El secretario de Estado de Estados Unidos, Marco Rubio, indicó este martes que en torno a 9.000 ciudadanos estadounidenses han abandonado Oriente Próximo desde que estalló el actual conflicto en la zona, desencadenado tras la ofensiva sorpresa lanzada el 28 de febrero junto a Israel contra Irán.
“Tenemos a unos 1.500 estadounidenses solicitando ayuda para poder salir”, detalló ante los medios, antes de subrayar que desde el Departamento de Estado se trabaja “activamente” en la puesta en marcha de distintas estrategias para facilitar la salida de sus nacionales de la región.

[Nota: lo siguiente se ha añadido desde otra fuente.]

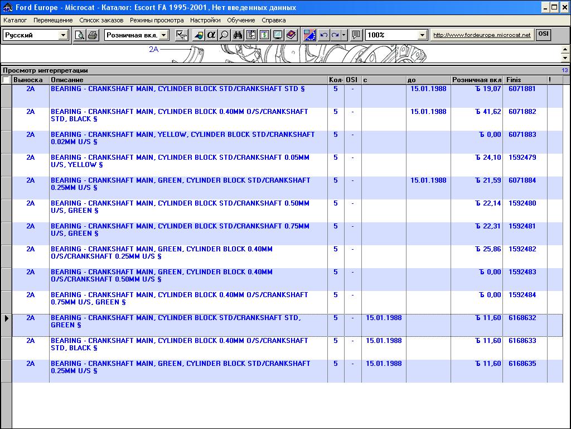Expand the 100% zoom dropdown
The width and height of the screenshot is (571, 429).
pos(422,35)
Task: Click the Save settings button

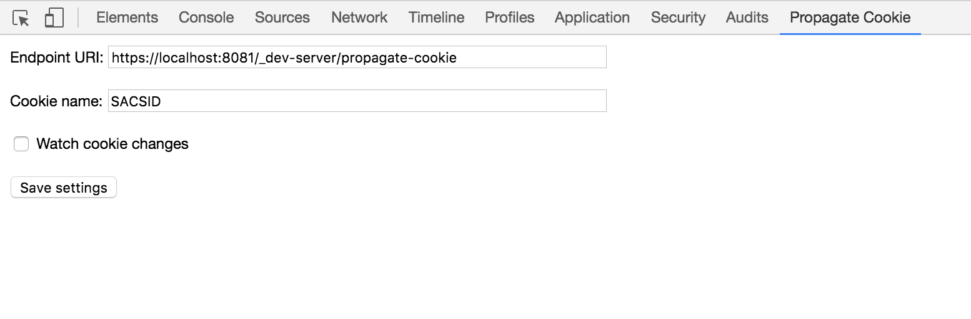Action: coord(64,188)
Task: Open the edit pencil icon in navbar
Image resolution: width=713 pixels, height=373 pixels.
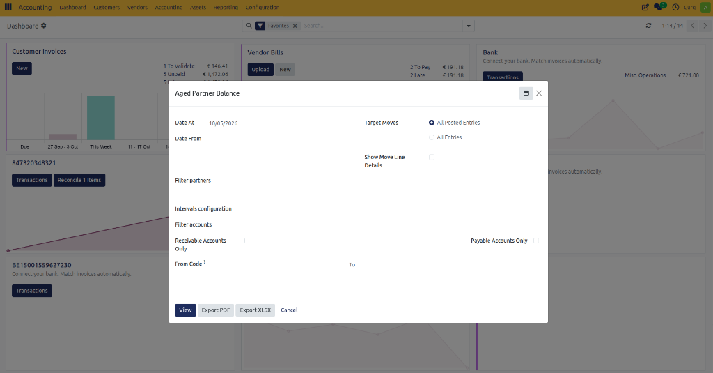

Según explicó el máximo responsable de la diplomacia estadounidense, se están organizando vuelos chárter, opciones de transporte aéreo militar y rutas comerciales, al tiempo que se mantienen conversaciones con diversas aerolíneas para aumentar el número de plazas disponibles.
“Estamos seguros de que podremos ayudar a todos los estadounidenses”, afirmó Rubio, puntualizando que la cifra de ciudadanos que podrían requerir apoyo para abandonar la zona podría acercarse a las 1.600 personas.
Sin embargo, reconoció que estas medidas llevarán “un poco de tiempo”, dado que Washington no tiene control sobre los cierres del espacio aéreo que se están produciendo como consecuencia del aumento de las hostilidades.